EXERCISE TEXT Start Marker

Capacity has improved, but availability is still limited

The capacity to test for the SARS-CoV-2 virus that causes COVID-19 has greatly improved in just a few months and is still crucial to controlling the pandemic.

“It’s important to know if it’s in your community and where the hotspots are.” May said. “It’s important for households to know about each other and whether they should isolate from the community.”

Scientists and health care providers still mostly advocate limiting those tests to people who need them. That includes patients suspected of carrying the disease, people in high-risk or high-density situations such as hospitals and prisons, vulnerable populations including nursing homes, and rural and urban core communities with less access to health care.

“We have to be judicious about testing,” Tran said. “It’s not an issue of capacity. If you test someone at the wrong time, just before symptoms develop, the viral load may be too low to register and they’ll be the person who spreads the disease because they think they’re safe.”

University of California campuses working to increase access

All the UCs are working with health departments to increase access to testing in places that face health inequities or have a shortage of major hospitals or other key health care facilities.

“There are still areas of the country where testing is severely limited and people who have symptoms are not able to get tested,” May said. “California and the UCs have built capacity so we have more than is needed here.”

EXERCISE TEXT End Marker
RAW DATA Start Marker

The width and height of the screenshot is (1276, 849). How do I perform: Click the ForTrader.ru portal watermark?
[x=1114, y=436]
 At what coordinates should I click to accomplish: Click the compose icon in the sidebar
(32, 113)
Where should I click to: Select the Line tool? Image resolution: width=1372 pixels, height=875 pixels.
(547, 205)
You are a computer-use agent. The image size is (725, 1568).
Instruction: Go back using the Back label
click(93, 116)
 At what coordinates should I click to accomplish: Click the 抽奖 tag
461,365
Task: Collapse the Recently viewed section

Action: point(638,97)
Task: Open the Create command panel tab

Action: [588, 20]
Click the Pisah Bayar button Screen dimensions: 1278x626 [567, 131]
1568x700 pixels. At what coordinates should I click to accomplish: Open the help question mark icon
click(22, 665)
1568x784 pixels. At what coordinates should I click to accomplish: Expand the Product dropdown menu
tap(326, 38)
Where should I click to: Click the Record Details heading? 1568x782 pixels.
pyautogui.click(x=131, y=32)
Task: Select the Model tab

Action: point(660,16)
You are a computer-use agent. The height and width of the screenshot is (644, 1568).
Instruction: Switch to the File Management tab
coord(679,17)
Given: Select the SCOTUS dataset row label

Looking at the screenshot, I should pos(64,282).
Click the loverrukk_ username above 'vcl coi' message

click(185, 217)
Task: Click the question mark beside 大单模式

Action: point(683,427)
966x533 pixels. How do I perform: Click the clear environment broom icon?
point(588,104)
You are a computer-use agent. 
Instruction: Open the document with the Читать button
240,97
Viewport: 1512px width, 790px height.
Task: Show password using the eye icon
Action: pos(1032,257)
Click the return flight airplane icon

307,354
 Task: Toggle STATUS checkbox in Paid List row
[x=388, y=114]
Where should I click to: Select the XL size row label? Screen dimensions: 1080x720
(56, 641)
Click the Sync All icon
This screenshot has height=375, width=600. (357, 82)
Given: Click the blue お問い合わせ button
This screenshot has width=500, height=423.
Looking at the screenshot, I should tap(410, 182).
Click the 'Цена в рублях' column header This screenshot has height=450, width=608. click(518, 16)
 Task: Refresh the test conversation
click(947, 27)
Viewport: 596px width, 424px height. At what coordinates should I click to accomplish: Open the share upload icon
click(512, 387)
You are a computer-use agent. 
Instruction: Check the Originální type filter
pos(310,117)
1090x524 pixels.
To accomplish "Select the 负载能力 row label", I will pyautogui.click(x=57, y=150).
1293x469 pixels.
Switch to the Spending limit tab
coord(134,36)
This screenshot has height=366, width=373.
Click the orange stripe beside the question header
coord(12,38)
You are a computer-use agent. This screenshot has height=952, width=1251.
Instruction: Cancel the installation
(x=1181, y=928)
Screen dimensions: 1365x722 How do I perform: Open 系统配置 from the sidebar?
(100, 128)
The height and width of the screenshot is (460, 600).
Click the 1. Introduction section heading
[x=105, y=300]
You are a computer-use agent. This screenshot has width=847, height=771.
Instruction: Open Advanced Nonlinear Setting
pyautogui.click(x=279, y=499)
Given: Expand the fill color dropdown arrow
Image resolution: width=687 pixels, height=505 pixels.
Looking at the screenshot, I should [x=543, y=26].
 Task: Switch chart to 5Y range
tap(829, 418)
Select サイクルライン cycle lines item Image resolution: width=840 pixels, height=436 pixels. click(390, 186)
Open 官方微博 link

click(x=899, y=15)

RAW DATA End Marker

▶ TASK SET
(a) Condense the paragraph of the COVID-19 testing text that begins "Scientists and health care providers" into a short list, keeping its main facts.
(b) Write what comes next in the COVID-19 testing text, starting after its final sentence.
The rows are not needed for anything that follows.

▶ ANSWERS BY TASK
(a)
Scientists and health care providers mostly advocate limiting tests to people who need them:
- patients suspected of carrying the disease
- people in high-risk or high-density settings, such as hospitals and prisons
- vulnerable populations, including nursing homes
- rural and urban core communities with less access to health care

(b)
Antibody tests will eventually become vital for tracking infection rates and identifying vulnerable communities. And such tests will likely help researchers develop COVID-19 treatments – but they are not able to do so yet. For one, scientists are not yet able to tell which antibody neutralizes the virus.

“That’s coming sooner rather than later,” Tran said. “But we still don’t know whether having the antibody confers immunity, how much is needed or how long the immunity will last.”

“That’s what we’re testing to learn right now,” May said.

Antibodies not well-understood; quick tests unreliable

It is not yet clear whether a positive antibody test means you once had COVID-19.

“A positive result might mean you were exposed to another, more common coronavirus (like a cold),” May said. “We’ve seen many people who believe they had the disease, but if you had flu-like symptoms in November or December or even January, it was probably not COVID-19.”

They also had one warning: Don’t trust the rapid tests now being offered, especially the 15-minute versions. They are not accurate.

“State guidelines don’t recognize those for any kind of use,” Tran said. “If you’re getting a test, be sure it is FDA-approved.”